§ **TASK TO COMPLETE**: Every entry in the data below needs to be repeated exactly.
==== RECORDED DATA ====
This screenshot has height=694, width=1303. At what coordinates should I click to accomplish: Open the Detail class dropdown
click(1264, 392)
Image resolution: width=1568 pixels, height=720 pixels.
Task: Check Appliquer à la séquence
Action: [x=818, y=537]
====
§ **EXERCISE OUTPUT**:
This screenshot has height=694, width=1303. At what coordinates should I click to accomplish: Open the Detail class dropdown
click(1264, 392)
Image resolution: width=1568 pixels, height=720 pixels.
Task: Check Appliquer à la séquence
Action: [x=818, y=537]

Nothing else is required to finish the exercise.